Member of Parliament, Pratinidhi Sabha
- In office 4 March 2018 – 13 October 2019
- Preceded by: Mohammad Mustaq Alam
- Constituency: Rautahat 2
- In office 1997 – May 2002
- Preceded by: Sheikh Idrish
- Constituency: Rautahat 2

Member of Constituent Assembly
- In office 28 May 2008 – 28 May 2012
- Succeeded by: Mohammad Mustaq Alam
- Constituency: Rautahat 2

Personal details
- Born: 19 June 1962 Rajpur, Rautahat, Nepal
- Died: 8 November 2025 (aged 63) Sinamangal, Kathmandu, Nepal
- Party: Nepali Congress
- Relatives: Sheikh Idrish (uncle)
- Profession: Politician

= Mohammad Aftab Alam =

Nepali politician (1962–2025)

Mohammad Aftab Alam (मोहम्मद अफताब आलम ; 19 June 1962 – 8 November 2025) was a Nepali politician from the Nepali Congress and a suspended member of the House of Representatives of the federal parliament of Nepal. He was a member of the first constituent assembly as well. He was also a former Minister for Labour and Transport Management.

==Career==
Alam was elected from Rautahat-2 to the Pratinidhi Sabha in the 1999 election and the 2008 Constituent Assembly election but was defeated in the 2013 election from the same constituency.

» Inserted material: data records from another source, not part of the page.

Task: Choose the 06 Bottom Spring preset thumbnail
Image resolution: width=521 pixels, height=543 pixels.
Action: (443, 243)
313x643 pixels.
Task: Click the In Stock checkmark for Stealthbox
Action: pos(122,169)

Alam was elected to parliament in the 2017 legislative election from Rautahat-2 constituency, as a candidate from Nepali Congress. He defeated his nearest rival Kiran Kumar Shah by acquiring 18,833 votes to Shah's 16,865. Following his election to parliament, he was appointed a member of the House Industry, Commerce, Labour and Consumer Interest Committee.

==Arrest==
Alam was arrested from Rajapur municipality-1, Rautahat, on 13 October 2019 on charges of murder and causing an explosion over his alleged involvement in the 9 April 2008 bomb blast in Rautahat and the subsequent murders of the injured. According to a report by The Himalayan Times, it has been alleged that Alam had employed several people, tasked with making bombs to be used for capturing booths in the 2008 constituent assembly elections. When a bomb went off in a massive explosion that injured as many as 18 people, Alam allegedly dumped them at a brick kiln, killing them. República, however, reported that 14 people died in the blast while those and an additional eight injured were thrown in the furnace of the brick kiln, murdering the injured and destroying evidence. According to The Kathmandu Post, at least two victims had died in the initial explosion and as many as two dozen injured were dumped alive into the brick furnace.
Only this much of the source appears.